Problem details
Copy nothing before the line containing "1 comentario: (234, 2027)". Reproduce that line and all that follow, exactly, through the end of the records.
▼▼▼
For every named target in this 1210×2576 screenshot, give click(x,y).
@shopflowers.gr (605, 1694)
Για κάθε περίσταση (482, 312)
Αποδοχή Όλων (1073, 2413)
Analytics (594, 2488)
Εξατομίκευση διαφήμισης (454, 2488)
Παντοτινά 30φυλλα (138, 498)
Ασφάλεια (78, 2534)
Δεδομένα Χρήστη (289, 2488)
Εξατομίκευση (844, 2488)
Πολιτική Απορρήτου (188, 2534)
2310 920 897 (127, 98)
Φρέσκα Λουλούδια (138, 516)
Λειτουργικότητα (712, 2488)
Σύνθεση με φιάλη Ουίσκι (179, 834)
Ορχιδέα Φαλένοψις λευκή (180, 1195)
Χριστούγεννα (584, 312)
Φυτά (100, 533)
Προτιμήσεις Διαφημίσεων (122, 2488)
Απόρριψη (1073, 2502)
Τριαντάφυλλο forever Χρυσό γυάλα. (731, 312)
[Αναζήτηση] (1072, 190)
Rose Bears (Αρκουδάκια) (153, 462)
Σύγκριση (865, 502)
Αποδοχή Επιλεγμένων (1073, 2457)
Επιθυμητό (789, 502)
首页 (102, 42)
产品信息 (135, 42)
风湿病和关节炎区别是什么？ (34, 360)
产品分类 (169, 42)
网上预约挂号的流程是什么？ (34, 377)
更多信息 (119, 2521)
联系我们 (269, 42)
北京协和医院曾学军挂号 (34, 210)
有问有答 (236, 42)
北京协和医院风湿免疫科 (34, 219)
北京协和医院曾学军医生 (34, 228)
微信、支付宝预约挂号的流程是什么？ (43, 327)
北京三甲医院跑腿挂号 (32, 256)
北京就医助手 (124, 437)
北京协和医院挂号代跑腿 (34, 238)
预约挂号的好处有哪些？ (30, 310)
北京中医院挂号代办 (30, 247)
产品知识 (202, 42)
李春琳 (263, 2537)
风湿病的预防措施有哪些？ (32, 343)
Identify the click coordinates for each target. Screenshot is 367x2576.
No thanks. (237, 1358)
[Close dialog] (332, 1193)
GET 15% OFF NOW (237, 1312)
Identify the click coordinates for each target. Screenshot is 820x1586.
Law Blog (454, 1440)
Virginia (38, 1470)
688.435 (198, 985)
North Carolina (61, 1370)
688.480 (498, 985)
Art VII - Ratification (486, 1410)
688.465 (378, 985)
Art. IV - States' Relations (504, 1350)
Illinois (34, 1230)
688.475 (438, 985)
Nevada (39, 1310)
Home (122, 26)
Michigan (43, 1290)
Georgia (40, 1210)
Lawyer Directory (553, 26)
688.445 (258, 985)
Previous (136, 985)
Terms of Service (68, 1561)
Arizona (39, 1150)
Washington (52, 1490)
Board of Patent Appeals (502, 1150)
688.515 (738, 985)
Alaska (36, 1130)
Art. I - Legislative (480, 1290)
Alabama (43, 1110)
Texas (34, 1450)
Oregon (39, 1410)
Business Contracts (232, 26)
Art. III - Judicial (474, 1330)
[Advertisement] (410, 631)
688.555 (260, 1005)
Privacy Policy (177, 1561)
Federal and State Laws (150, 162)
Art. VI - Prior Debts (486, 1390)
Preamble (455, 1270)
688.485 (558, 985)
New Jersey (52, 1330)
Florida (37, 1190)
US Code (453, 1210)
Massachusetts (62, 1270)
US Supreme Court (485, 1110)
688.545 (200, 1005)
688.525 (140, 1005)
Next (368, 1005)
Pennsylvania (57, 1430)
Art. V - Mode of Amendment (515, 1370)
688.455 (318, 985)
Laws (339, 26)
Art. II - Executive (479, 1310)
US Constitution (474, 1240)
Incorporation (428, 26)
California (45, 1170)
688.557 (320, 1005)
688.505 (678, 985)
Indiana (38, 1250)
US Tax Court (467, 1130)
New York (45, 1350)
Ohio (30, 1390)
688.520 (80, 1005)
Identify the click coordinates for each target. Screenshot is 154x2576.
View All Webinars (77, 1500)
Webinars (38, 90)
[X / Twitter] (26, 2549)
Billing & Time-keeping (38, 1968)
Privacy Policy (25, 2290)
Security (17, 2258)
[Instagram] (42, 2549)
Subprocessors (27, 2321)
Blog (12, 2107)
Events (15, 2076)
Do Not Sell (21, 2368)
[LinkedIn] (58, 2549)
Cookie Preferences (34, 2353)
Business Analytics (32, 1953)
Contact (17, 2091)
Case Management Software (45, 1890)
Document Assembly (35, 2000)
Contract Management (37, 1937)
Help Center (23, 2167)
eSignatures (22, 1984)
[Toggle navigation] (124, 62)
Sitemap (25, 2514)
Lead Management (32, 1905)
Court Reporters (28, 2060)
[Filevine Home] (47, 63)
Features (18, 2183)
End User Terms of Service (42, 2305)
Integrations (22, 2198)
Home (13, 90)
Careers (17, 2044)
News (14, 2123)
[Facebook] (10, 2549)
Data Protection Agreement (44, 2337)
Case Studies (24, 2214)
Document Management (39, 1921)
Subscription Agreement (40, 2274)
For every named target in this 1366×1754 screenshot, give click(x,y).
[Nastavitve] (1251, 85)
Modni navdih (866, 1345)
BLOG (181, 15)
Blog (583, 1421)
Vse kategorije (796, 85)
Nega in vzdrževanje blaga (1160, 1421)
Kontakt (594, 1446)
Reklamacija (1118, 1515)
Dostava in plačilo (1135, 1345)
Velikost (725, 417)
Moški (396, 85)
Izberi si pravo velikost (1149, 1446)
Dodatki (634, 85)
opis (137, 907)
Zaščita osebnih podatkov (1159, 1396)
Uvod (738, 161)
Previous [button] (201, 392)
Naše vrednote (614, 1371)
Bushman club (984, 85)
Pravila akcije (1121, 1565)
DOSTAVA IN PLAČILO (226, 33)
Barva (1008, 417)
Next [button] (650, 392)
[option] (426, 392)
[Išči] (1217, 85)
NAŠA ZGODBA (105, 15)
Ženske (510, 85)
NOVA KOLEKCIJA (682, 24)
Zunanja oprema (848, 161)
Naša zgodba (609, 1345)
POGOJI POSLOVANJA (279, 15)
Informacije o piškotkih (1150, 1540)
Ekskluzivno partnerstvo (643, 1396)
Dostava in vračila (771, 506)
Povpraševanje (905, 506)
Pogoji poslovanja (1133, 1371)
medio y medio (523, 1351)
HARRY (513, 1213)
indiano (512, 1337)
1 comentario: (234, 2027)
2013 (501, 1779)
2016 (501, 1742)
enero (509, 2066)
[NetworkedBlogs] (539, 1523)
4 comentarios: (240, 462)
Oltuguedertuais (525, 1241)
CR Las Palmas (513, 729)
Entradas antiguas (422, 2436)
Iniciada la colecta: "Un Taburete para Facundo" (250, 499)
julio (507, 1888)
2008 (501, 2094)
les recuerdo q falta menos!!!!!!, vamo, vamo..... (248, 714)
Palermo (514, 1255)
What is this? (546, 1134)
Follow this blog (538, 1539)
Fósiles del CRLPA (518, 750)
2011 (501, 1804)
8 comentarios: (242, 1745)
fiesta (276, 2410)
▲▲▲
Task answer
1 comentario: (234, 2027)
2013 (501, 1779)
2016 (501, 1742)
enero (509, 2066)
[NetworkedBlogs] (539, 1523)
4 comentarios: (240, 462)
Oltuguedertuais (525, 1241)
CR Las Palmas (513, 729)
Entradas antiguas (422, 2436)
Iniciada la colecta: "Un Taburete para Facundo" (250, 499)
julio (507, 1888)
2008 (501, 2094)
les recuerdo q falta menos!!!!!!, vamo, vamo..... (248, 714)
Palermo (514, 1255)
What is this? (546, 1134)
Follow this blog (538, 1539)
Fósiles del CRLPA (518, 750)
2011 (501, 1804)
8 comentarios: (242, 1745)
fiesta (276, 2410)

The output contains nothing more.